Tasks and exercises:
1. Summarize the post about naming the blog in two sentences.
2. From the post about naming the blog, reproduce the passage word for word, beginning at the words "So fast forward" and stopping after "for a blog??".
3. Write what comes next in the post about naming the blog, picking up after its final sentence.

Text section:
↓

So fast forward then to Friday night and there you find me gearing up for a Girls Night Out to celebrate the birthday of a friend. We went out to dinner and drinks and then some of us moved on to this bar to continue with the festivities. The bar we went to was called Slainte (pronounced Slawn-cha) and it was as I was sitting there on my barstool at the bar, discussing the many attractive attributes of the bartender with my friend, that it occurred to me....I love this bar! Slainte is a great place to be and...wait for it...OMG, wouldn't that just be the *best* name for a blog??

So yes, there you have it, yet another brilliant observation aided by the warming (aka:mind-numbing) effects of my good friend, Rye and 7. And so on Monday, when I *finally* got around to creating this blog I had thought so much about, I eagerly typed in Slainte as the title but at the last minute added Mhath (together, it is pronounced Slawn-cha Vah) because it still just didn't look right.

So after all that, am I going to tell you what it means? Yes, I am. Slainte Mhath is a gaelic phrase meaning 'good health to you', which seemed pretty fitting for here. And on an interesting side-note, Slainte Mhath is also the name of an amazing band from Cape Bretton that I had the pleasure of seeing when they opened for Great Big Sea one memorable night in Ottawa. What can I say...just one more reason for me to love the name! So there you have it...the long and convoluted story of how I named my blog.

↑

Dataset section:
↓

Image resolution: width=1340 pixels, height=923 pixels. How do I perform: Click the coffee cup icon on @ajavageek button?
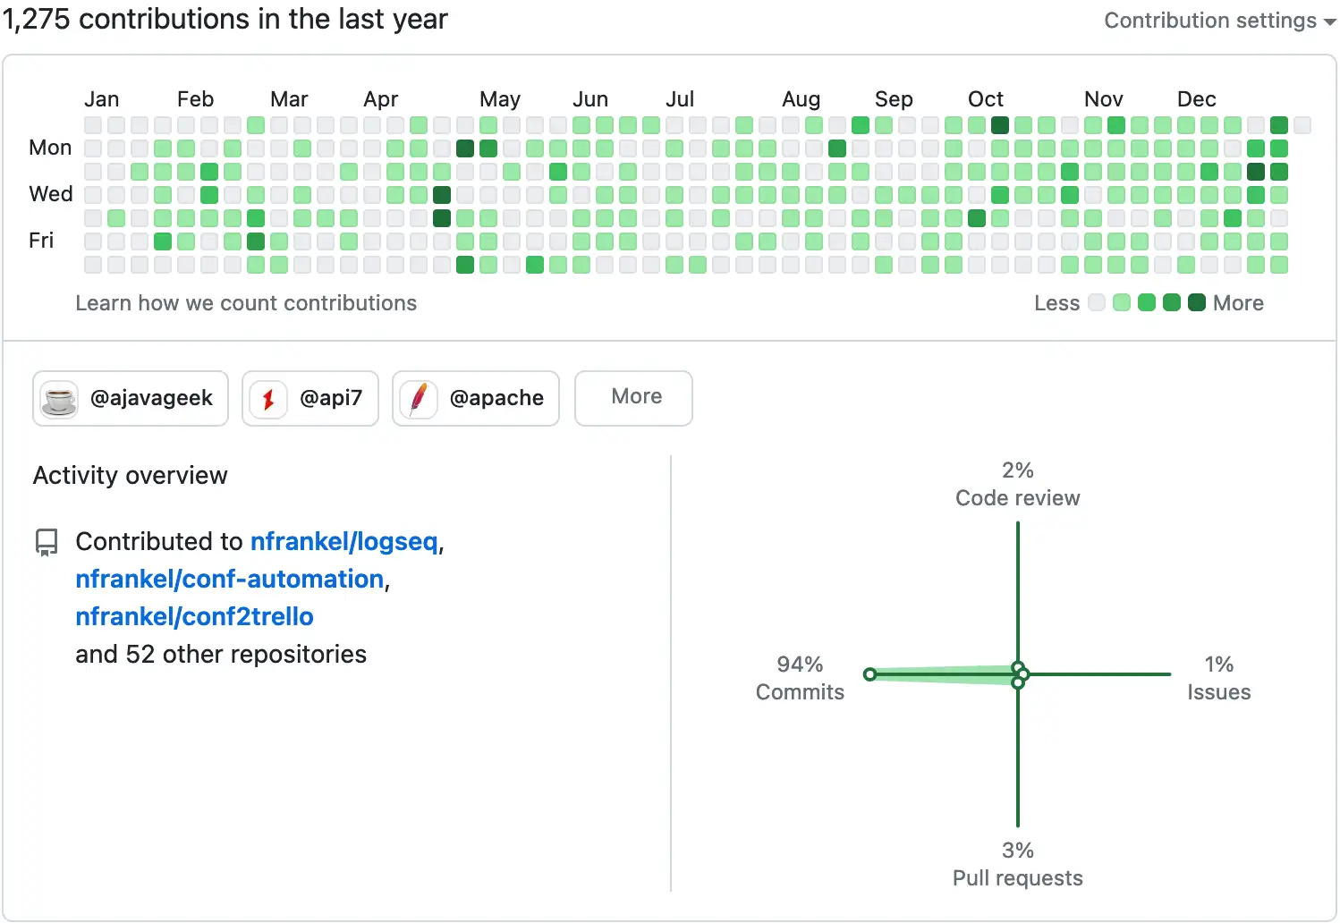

↑

Task results:
1. While celebrating a friend's birthday at a bar called Slainte, the writer realized that Slainte would be the best name for a blog, and when creating the blog on Monday added Mhath because the title still didn't look right. Slainte Mhath is a Gaelic phrase meaning 'good health to you', and it is also the name of a band the writer once saw open for Great Big Sea in Ottawa.

2.
So fast forward then to Friday night and there you find me gearing up for a Girls Night Out to celebrate the birthday of a friend. We went out to dinner and drinks and then some of us moved on to this bar to continue with the festivities. The bar we went to was called Slainte (pronounced Slawn-cha) and it was as I was sitting there on my barstool at the bar, discussing the many attractive attributes of the bartender with my friend, that it occurred to me....I love this bar! Slainte is a great place to be and...wait for it...OMG, wouldn't that just be the *best* name for a blog??

3.
Now, with that out of the way, I can concentrate on what has really been on my mind today. My mom called early this morning with some bad news..my uncle had passed away during the night from cancer. And isn't it kind of strange how even though you know it is coming, it still gets you like a blow to the solar plexus when it finally comes to pass. I have been pretty much a mix of emotions all day, each one vying for it's own turn in the spotlight and so tonight, I find myself just plain worn out. I guess if there is one good thing that has come of this along with the pain that is undoubtedly sure to come over the next few days, it is this: when something like this happens, it really has the power to make you sit back on your heels and take a deep breath of fresh air. Life passes us by so quickly that it is even more of a shock when something like this happens, simply because it literally makes you stop. You have no choice. And for a few days, a week, a month, whatever...everything becomes real again and you rediscover just how important things like your family, your friends, and your health really are. I guess that is where I am tonight. My family will be together this weekend for the funeral arrangements and to celebrate Easter and to me, that is more important than ever.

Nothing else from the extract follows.